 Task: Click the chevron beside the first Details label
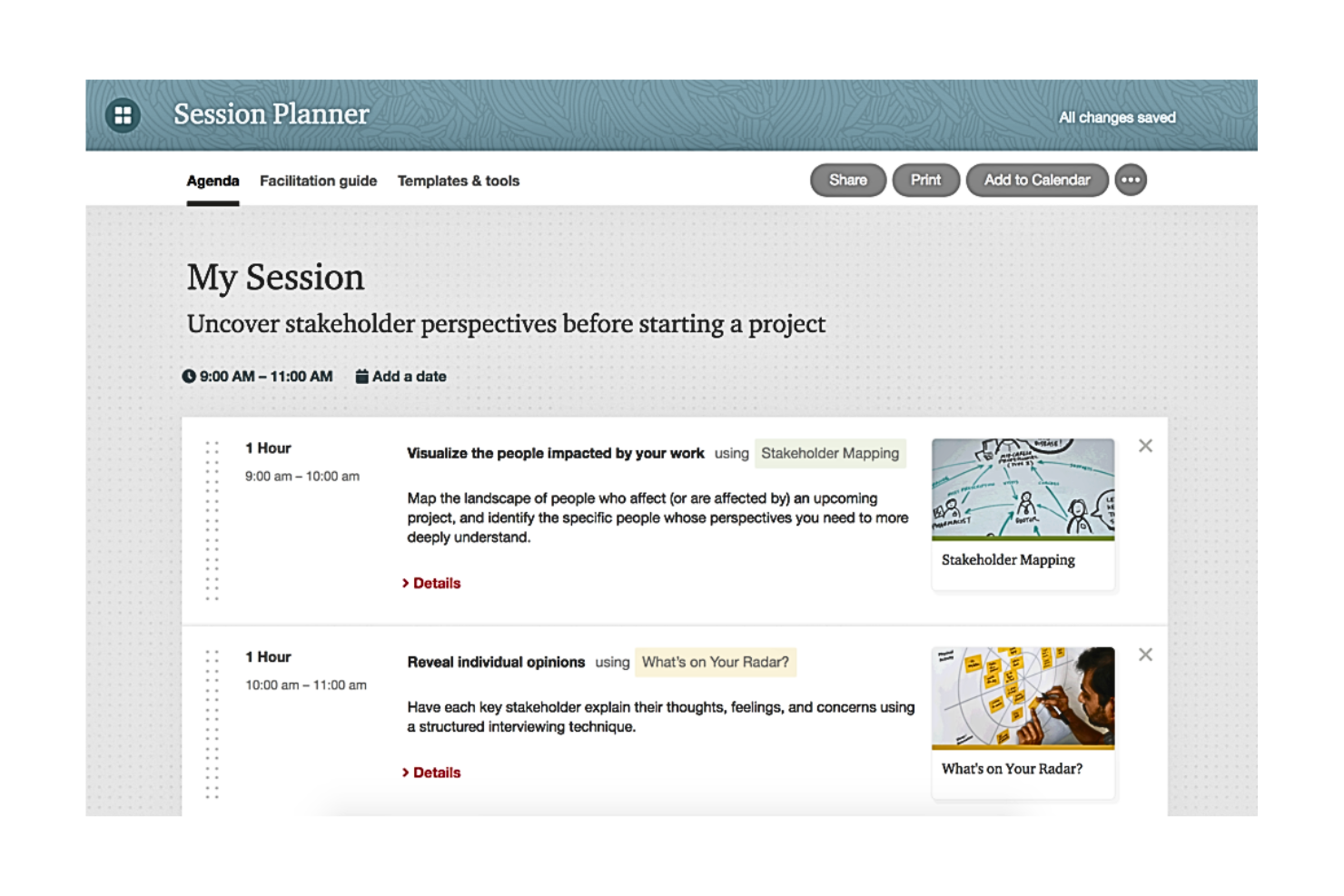click(408, 583)
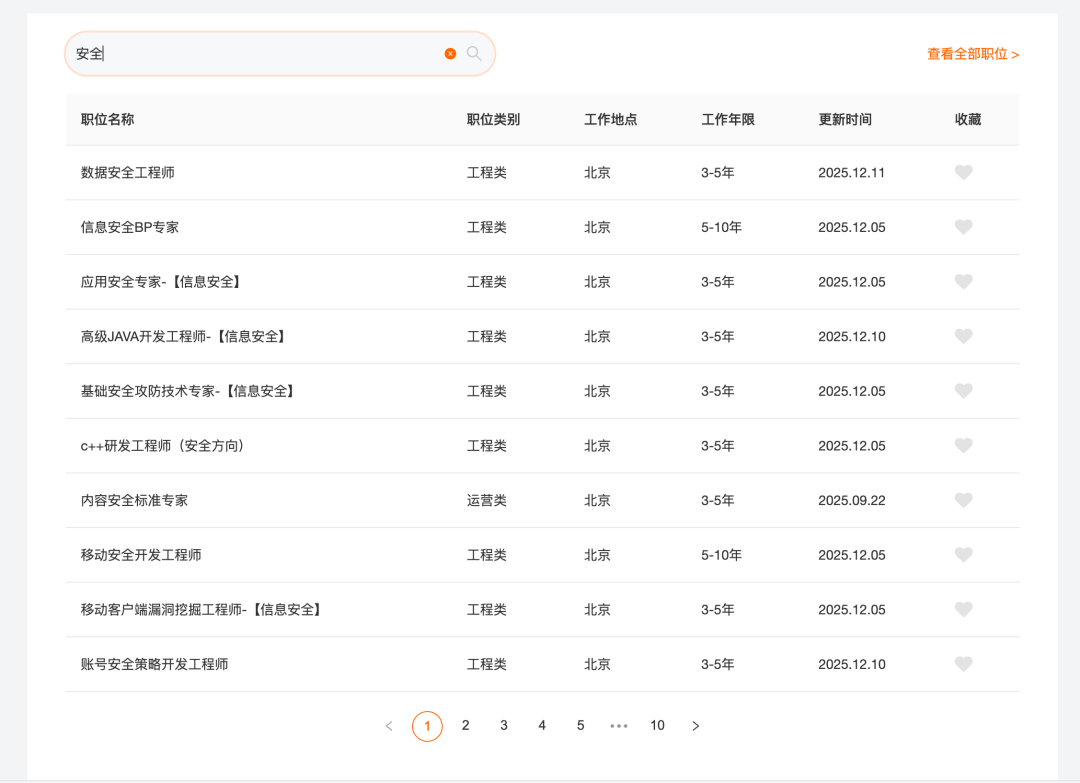Image resolution: width=1080 pixels, height=783 pixels.
Task: Toggle favorite heart for 内容安全标准专家
Action: (963, 500)
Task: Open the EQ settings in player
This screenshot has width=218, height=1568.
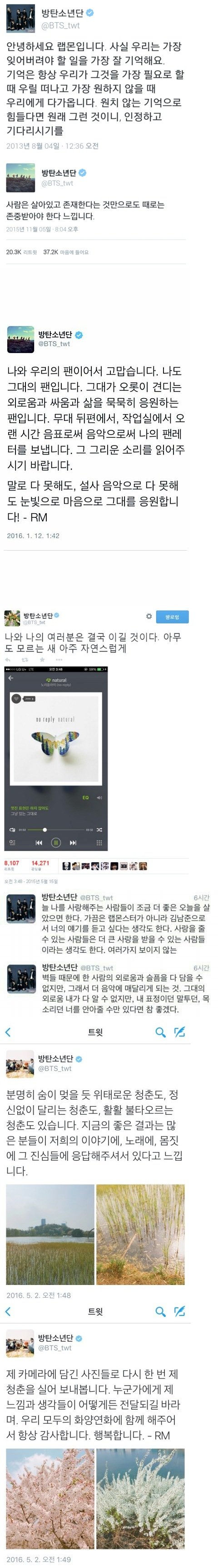Action: pos(86,797)
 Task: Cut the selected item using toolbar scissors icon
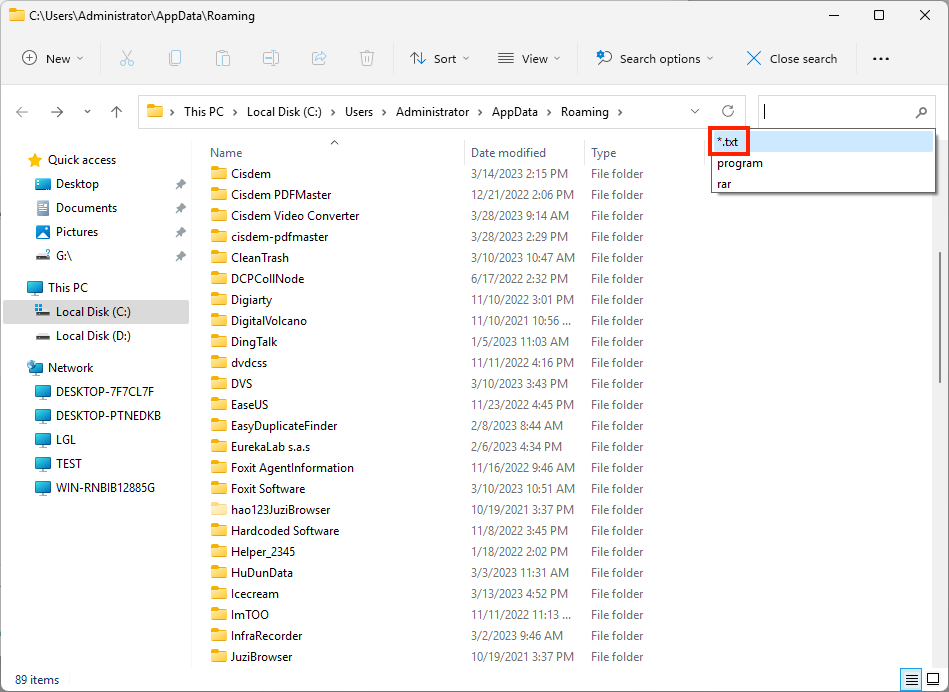coord(126,58)
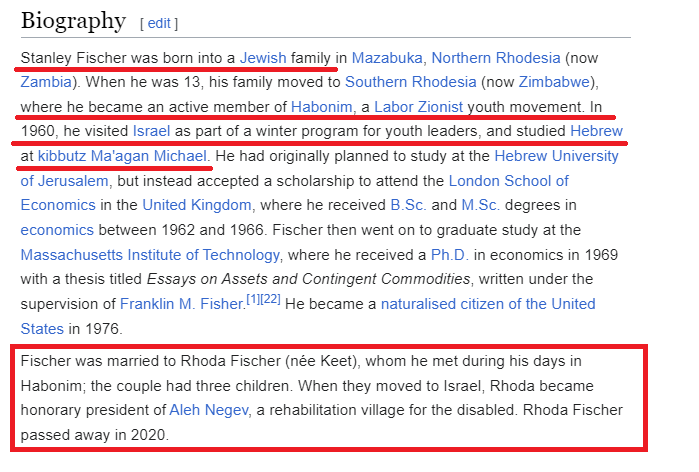Open the B.Sc. degree link
The height and width of the screenshot is (472, 699).
pyautogui.click(x=409, y=205)
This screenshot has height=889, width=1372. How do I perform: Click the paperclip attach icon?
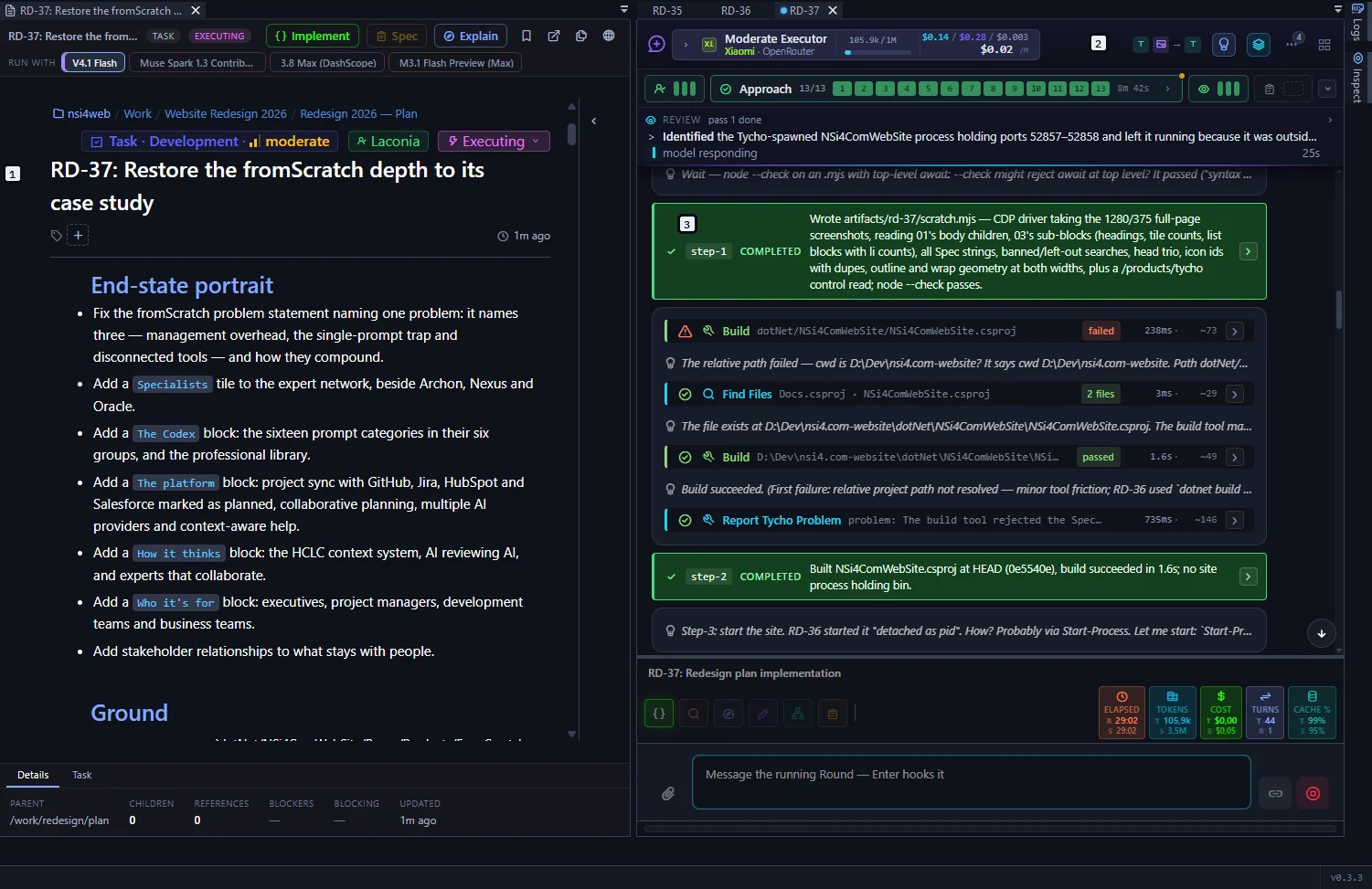[x=668, y=793]
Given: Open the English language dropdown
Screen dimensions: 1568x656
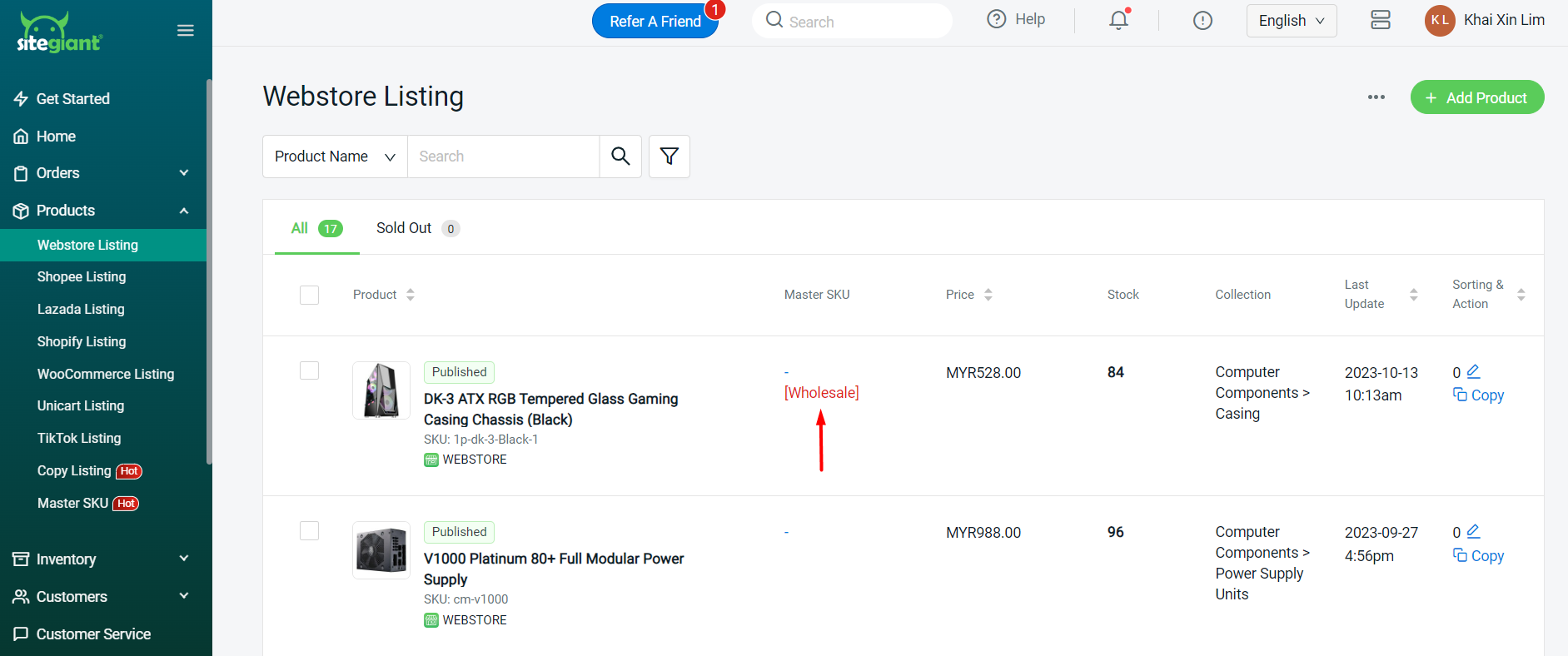Looking at the screenshot, I should tap(1291, 21).
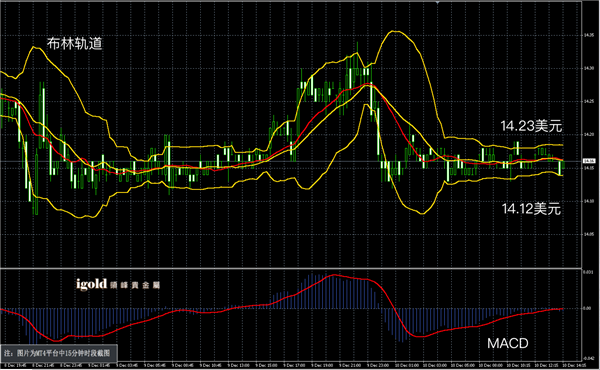The height and width of the screenshot is (370, 600).
Task: Click the chart shift marker at top
Action: [x=437, y=2]
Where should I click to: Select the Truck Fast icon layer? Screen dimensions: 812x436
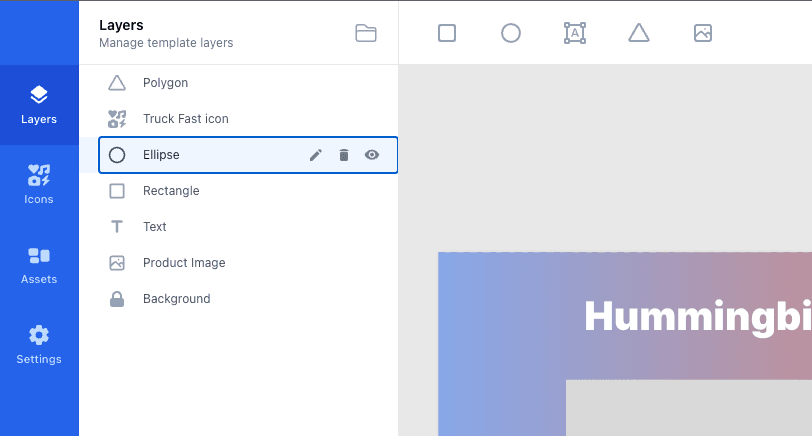coord(185,119)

☆ ☆ ☆ ☆ ☆ ☆ ☆

■ Exercise aim: Return the full listing exactly as it appears above, without its pictures.

■ Final answer:
 Task: Click the chevron beside the first Details label
click(408, 583)
Image resolution: width=1080 pixels, height=783 pixels.
Task: Toggle favorite heart for 内容安全标准专家
Action: (963, 500)
Task: Open the EQ settings in player
This screenshot has width=218, height=1568.
Action: pos(86,797)
 Task: Cut the selected item using toolbar scissors icon
coord(126,58)
Open the B.Sc. degree link
The height and width of the screenshot is (472, 699).
pyautogui.click(x=409, y=205)
This screenshot has height=889, width=1372. How do I perform: Click the paperclip attach icon?
[x=668, y=793]
Given: Open the English language dropdown
Screen dimensions: 1568x656
Looking at the screenshot, I should tap(1291, 21).
The height and width of the screenshot is (370, 600).
Task: Click the chart shift marker at top
Action: [x=437, y=2]
Where should I click to: Select the Truck Fast icon layer? Screen dimensions: 812x436
coord(185,119)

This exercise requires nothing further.